A simple way to picture it is a mailbox. A pen register looks at outgoing envelopes. It can show the address on the outside and the time mail left. It does not open the envelope and read the letter.

What a Trap-and-Trace Device Does

A trap-and-trace device works in the other direction. It captures incoming electronic or other impulses that identify the originating number or other dialing, routing, addressing, and signaling information likely to identify the communication’s origin.

In plain English, it asks: who reached in? It may help investigators see where incoming calls, signals, or electronic contacts came from. Like a pen register, it is not supposed to capture content. It is meant to trace the outside path.

The best metaphor is a set of footprints leading toward a porch. The footprints may show where someone came from and when they arrived. They do not tell you what the person said after knocking.

Georgia’s Definitions in O.C.G.A. § 16-11-60

Georgia defines these terms in O.C.G.A. § 16-11-60. A pen register is a device or process that records or decodes dialing, routing, addressing, or signaling information transmitted by an instrument or facility from which a wire or electronic communication is sent. The definition excludes message contents.

Georgia defines a trap-and-trace device as a device or process that captures incoming signals that identify the originating number or other routing, addressing, or signaling information likely to identify the source of a wire or electronic communication. Again, contents are excluded.

Georgia’s definition of “device” also excludes a pen register or trap-and-trace device as defined in that same section. That matters because Georgia has separate crimes for wiretapping, eavesdropping, and surveillance devices. The state treats pen-register and trap-and-trace tools as their own category instead of treating every lawful use as ordinary eavesdropping equipment.

Who Can Ask for a Georgia Order?

Under O.C.G.A. § 16-11-64.1, a district attorney with jurisdiction over the prosecution of the crime under investigation may apply for a pen-register or trap-and-trace order. The Attorney General may also apply.
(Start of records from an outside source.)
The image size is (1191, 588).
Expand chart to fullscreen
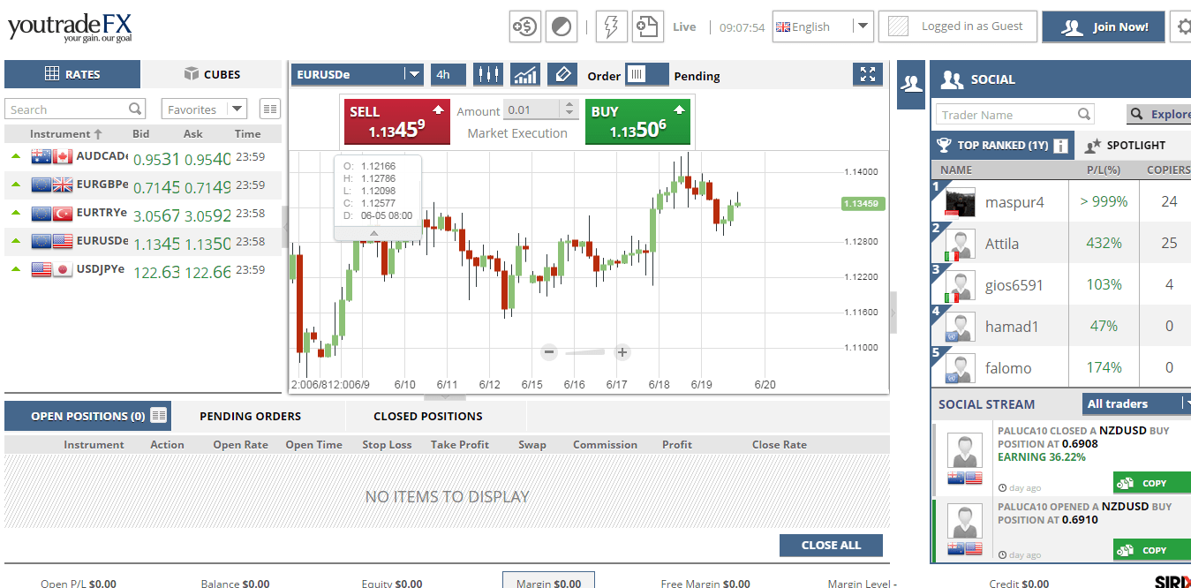(867, 74)
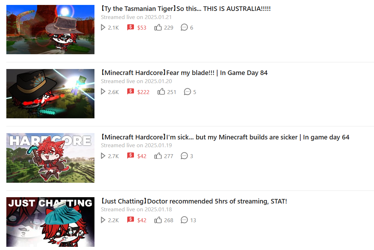This screenshot has width=374, height=250.
Task: Click the comment bubble icon showing 3
Action: [x=184, y=156]
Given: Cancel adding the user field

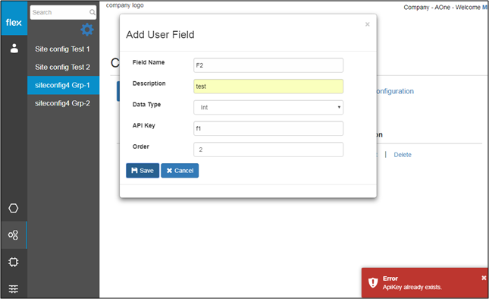Looking at the screenshot, I should click(x=180, y=171).
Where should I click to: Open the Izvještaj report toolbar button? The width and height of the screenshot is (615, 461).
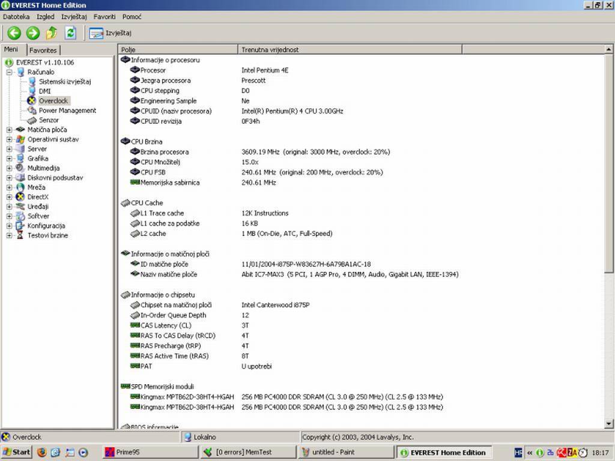coord(111,33)
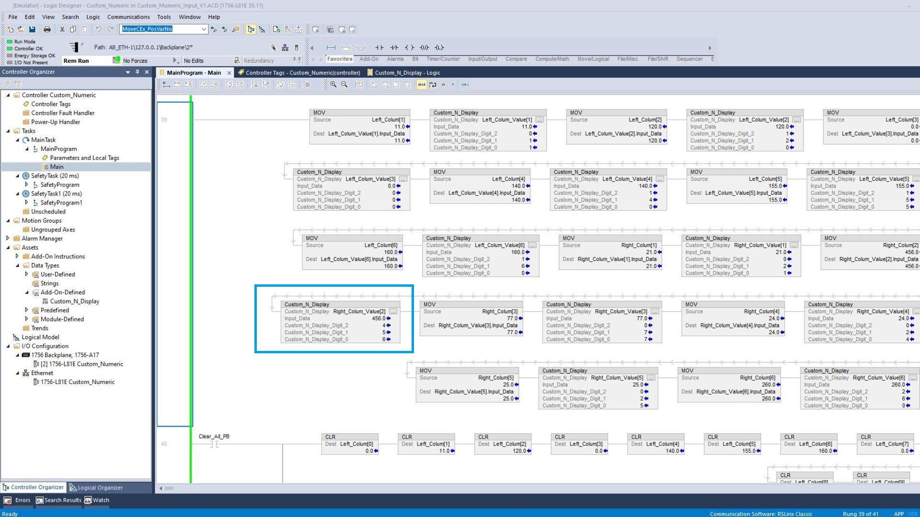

A district attorney applies to a superior court judge in the same judicial circuit as the district attorney. The Attorney General may apply in any judicial circuit. That means the request comes from a prosecutor, not from a private person, a business owner, or an officer acting alone outside the statute.

The court may enter an order authorizing use of a pen register or trap-and-trace device, but only to the extent the order is consistent with and permitted by the laws of the United States. That phrase pulls federal law into the Georgia process.

Georgia Orders Have Statewide Reach

Georgia law says a pen-register or trap-and-trace order issued under O.C.G.A. § 16-11-64.1 has statewide application. The use of the pen register or trap-and-trace device may be permitted in any location in Georgia.

This is practical because communications do not respect county lines. A phone may sit in one county, a provider may have equipment elsewhere, and the investigation may involve contacts across the state. The order’s statewide reach lets the order follow the communication path inside Georgia.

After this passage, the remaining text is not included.